Collecte : Chaque pièce est sauvée des rues (Paris, Genève, New York…) avec sa géographie de chocs et d’oxydations
Transformation : Découpe préservant les imperfections, montage sur des mouvements à quartz reconditionnés ou sur des mouvements mécaniques/automatiques révisés.
Scénographie : La montre est présentée avec sa canette d’origine dans un coffret-musée, créant un dialogue entre l’avant et l’après
Pour que l’objet puisse prétendre au statut de pièce d’art, Éric de la Roche explore de multiples procédés de mise en valeur. Les cannettes, d’abord simplement encadrées, révèlent déjà leur puissance évocatrice par cette mise en scène élémentaire – un appel à la considération, à la contemplation.
Au fil du temps, l’artiste repousse les limites du cadre. Certaines œuvres intègrent la photographie du lieu où la canette fut trouvée : un trottoir fissuré, une bouche de métro, un banc public. Grâce à des tirages grand format et des procédés de sur-netteté, ces clichés redonnent vie à l’histoire oubliée de l’objet. La moindre rayure, la plus infime trace de rouille deviennent des détails dignes d’un musée.
Sérigraphie : Les motifs urbains des cannettes sont sérigraphiés sur toile, créant des diptyques où l’original et sa réinterprétation se répondent.
Sculpture : Cannettes découpées en spirales, soudées en formes organiques qui défient la rigidité de l’aluminium.
Installations : Suspensions de centaines de fragments dans des résines translucides, jouant avec la lumière comme des vitraux contemporains.

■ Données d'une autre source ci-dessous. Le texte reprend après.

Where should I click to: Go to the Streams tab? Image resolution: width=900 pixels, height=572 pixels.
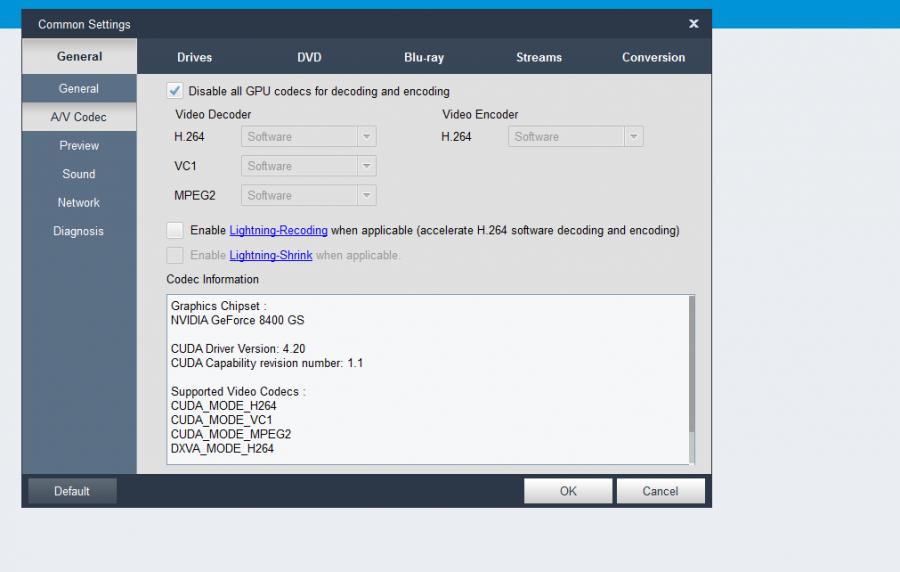(539, 57)
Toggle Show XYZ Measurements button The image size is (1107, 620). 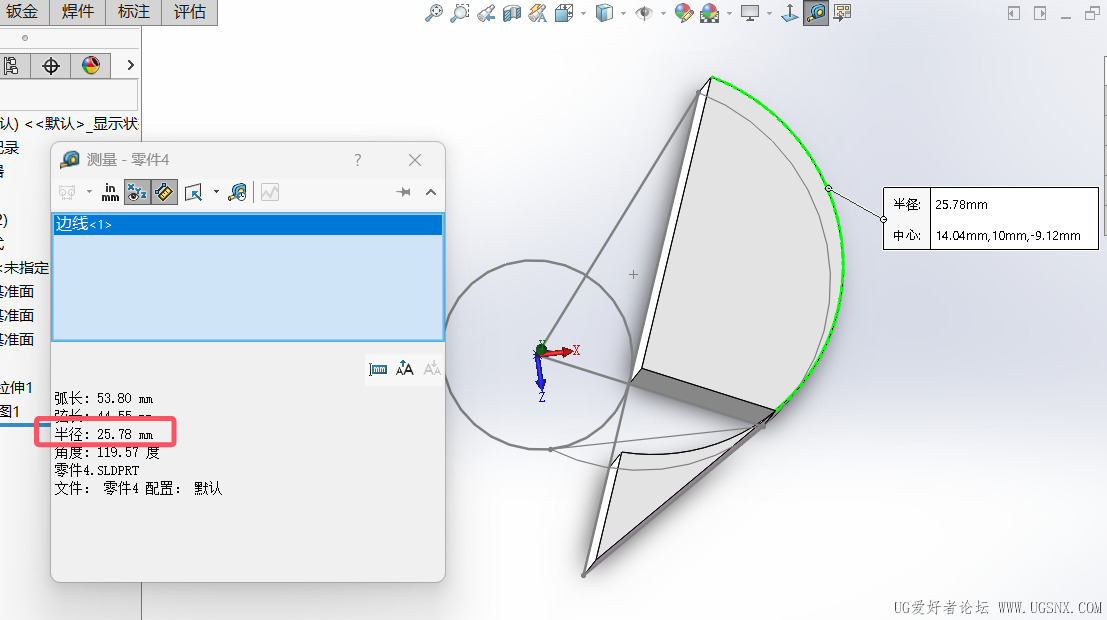[x=137, y=192]
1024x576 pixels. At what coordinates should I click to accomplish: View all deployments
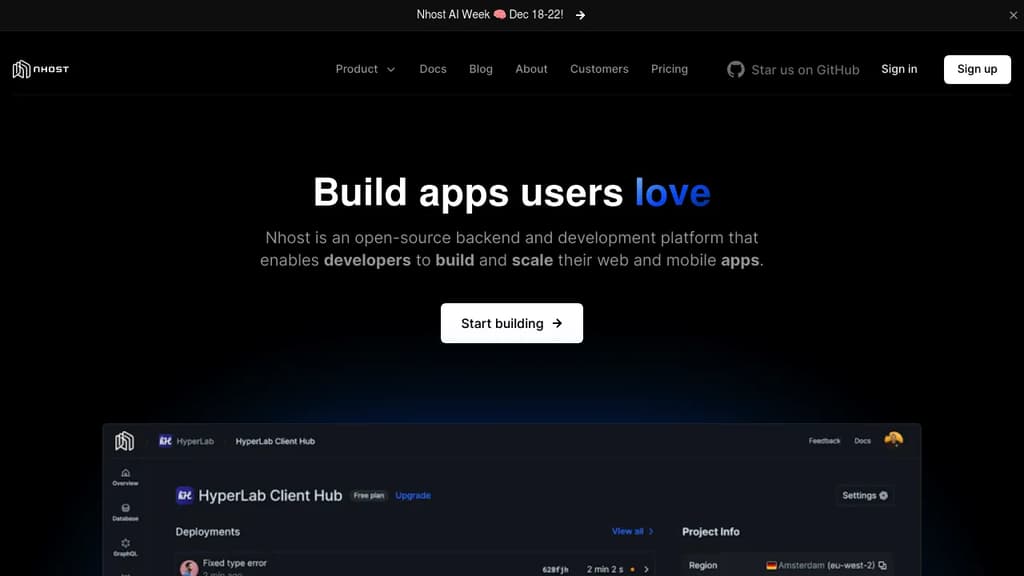(630, 531)
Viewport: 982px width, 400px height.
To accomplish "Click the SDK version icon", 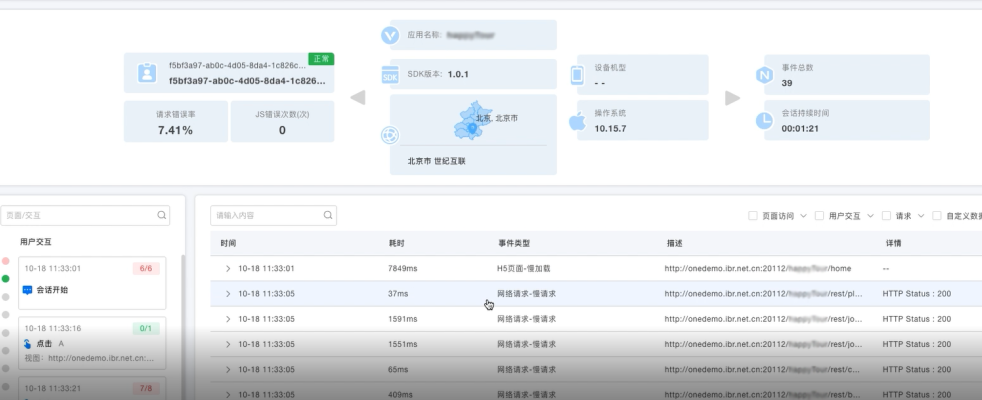I will point(390,74).
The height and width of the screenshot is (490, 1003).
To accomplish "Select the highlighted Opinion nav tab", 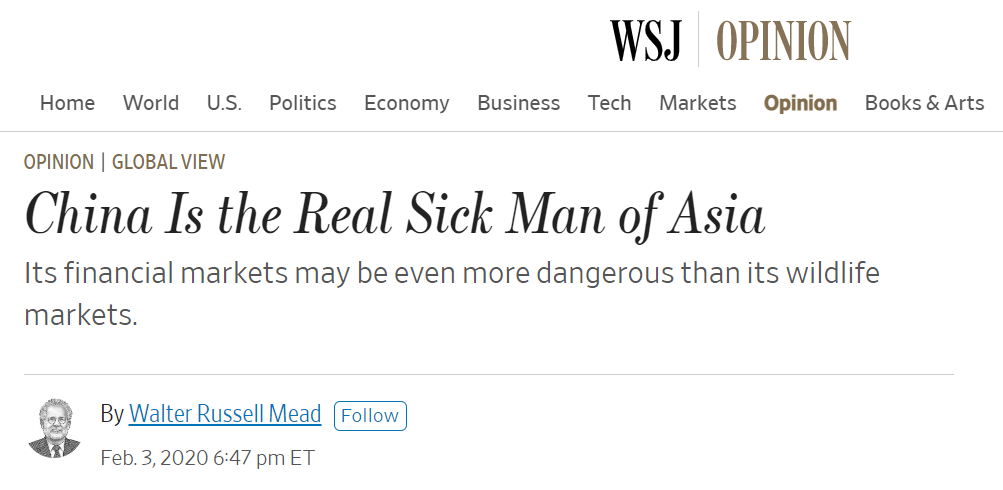I will pos(800,103).
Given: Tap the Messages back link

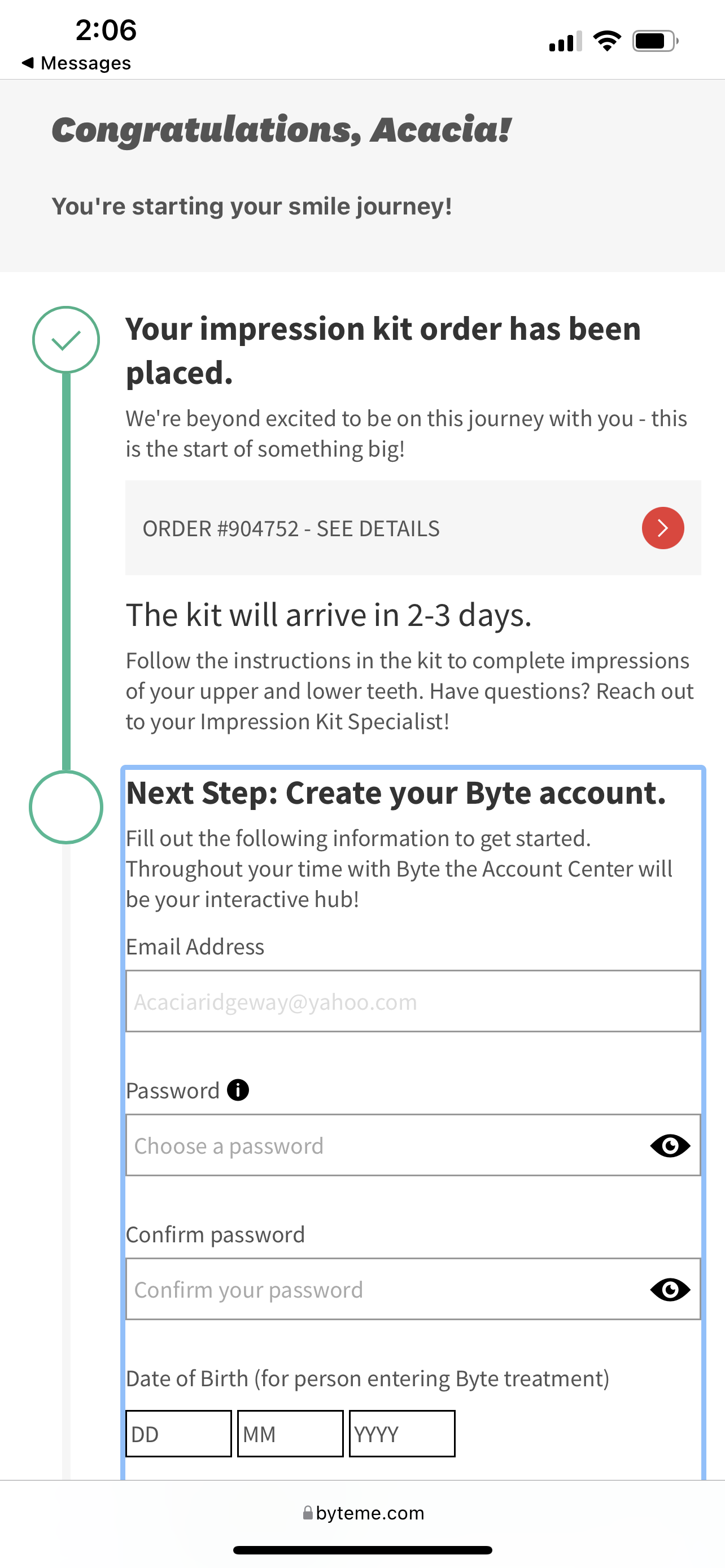Looking at the screenshot, I should [x=85, y=63].
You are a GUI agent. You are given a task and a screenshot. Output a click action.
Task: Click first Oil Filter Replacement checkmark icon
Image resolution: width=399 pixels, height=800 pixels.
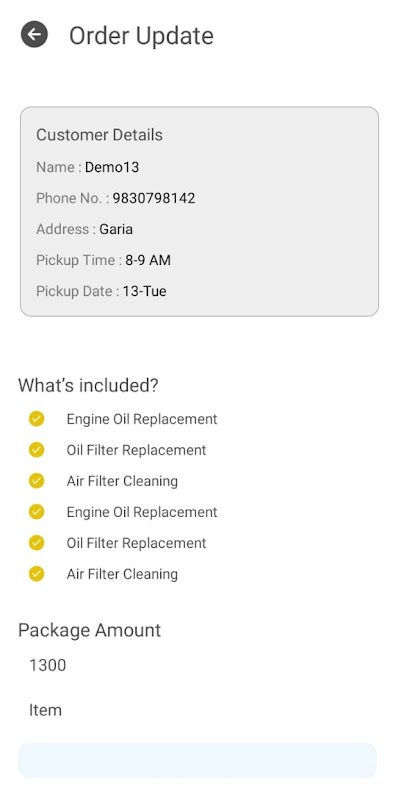point(36,450)
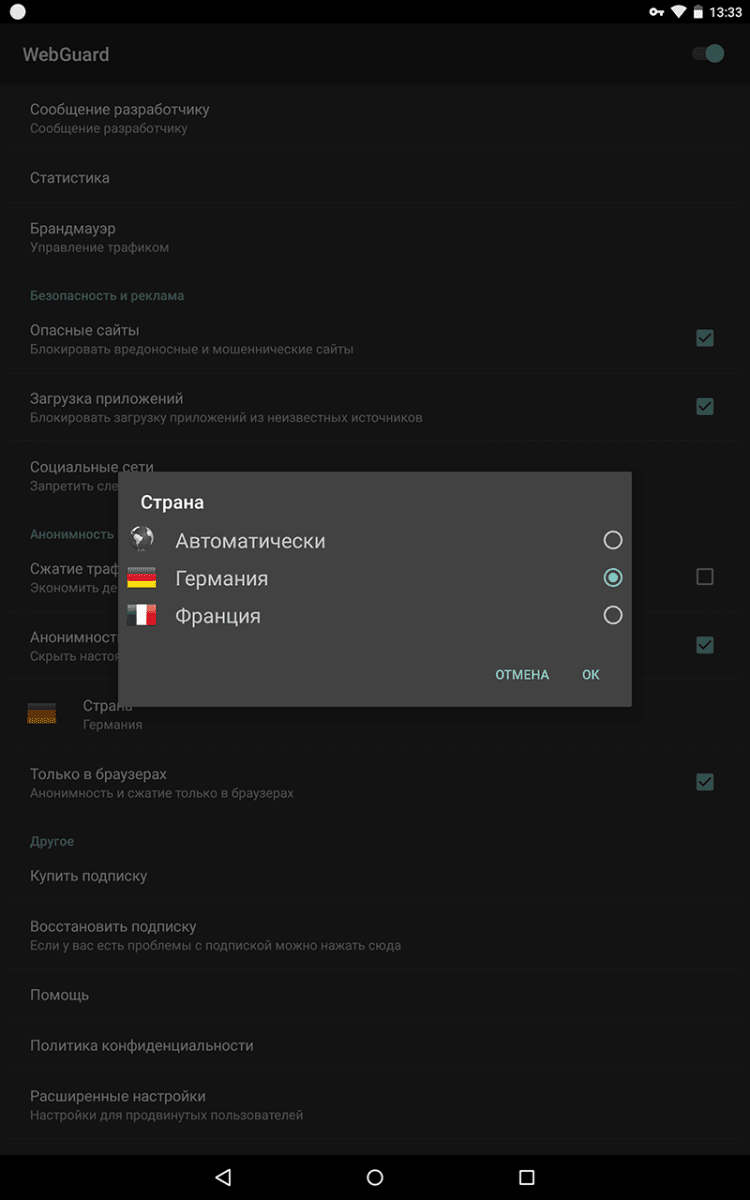Open Политика конфиденциальности link
Viewport: 750px width, 1200px height.
(x=142, y=1045)
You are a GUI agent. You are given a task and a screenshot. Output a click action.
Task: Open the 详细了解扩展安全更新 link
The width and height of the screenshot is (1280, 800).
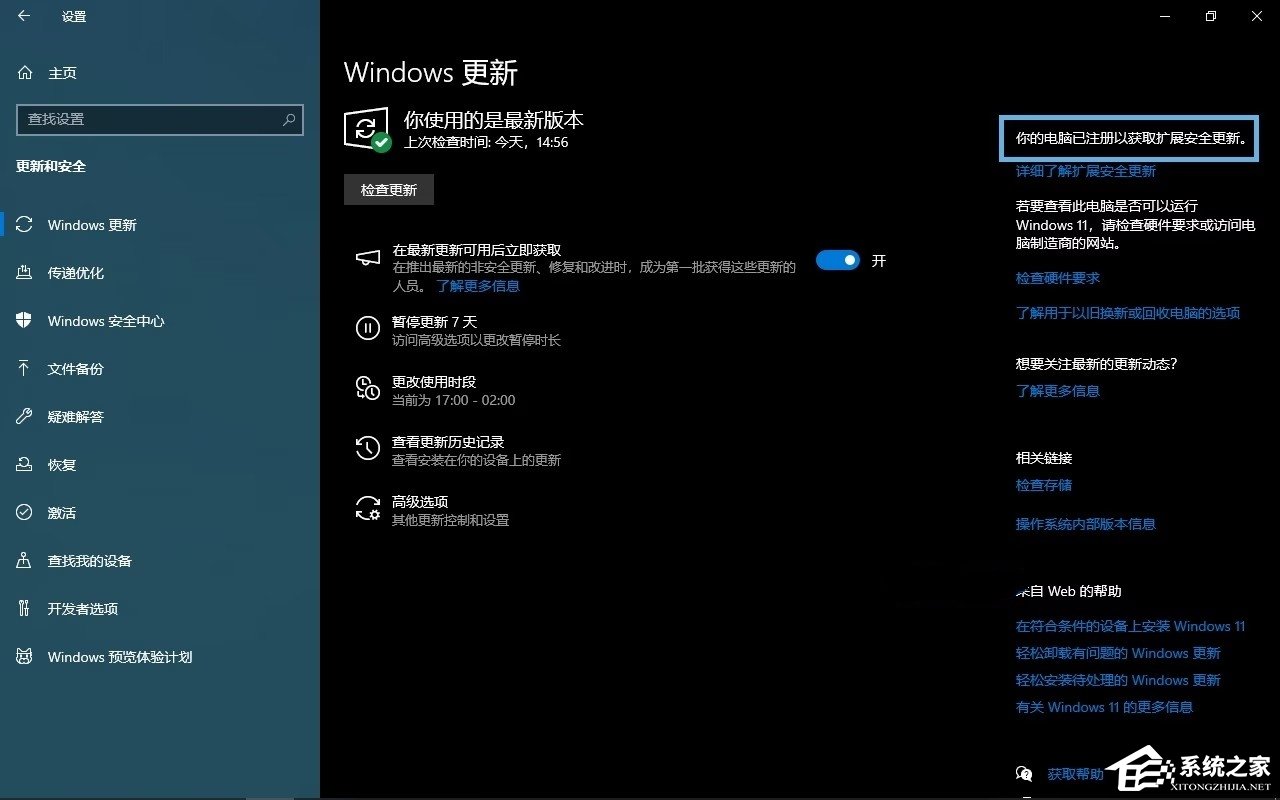point(1086,171)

Chaque technique révèle une nouvelle facette de ces matériaux négligés. Des déchets anonymes, Éric extrait une émouvante présence – et prouve que l’art naît là où le regard se pose avec patience et audace.
K.Net 2222 n’est pas qu’un projet artistique. L ’artiste s’inscrit dans l’action :
Il souhaite dédier son travail au soutien d’une organisation de défense de la nature.
« Je ne prétends pas sauver la planète, mais j’offre une seconde vie à ce que notre société rejette », précise Éric. Un atelier mobile permet aussi de collecter des canettes lors d’événements culturels.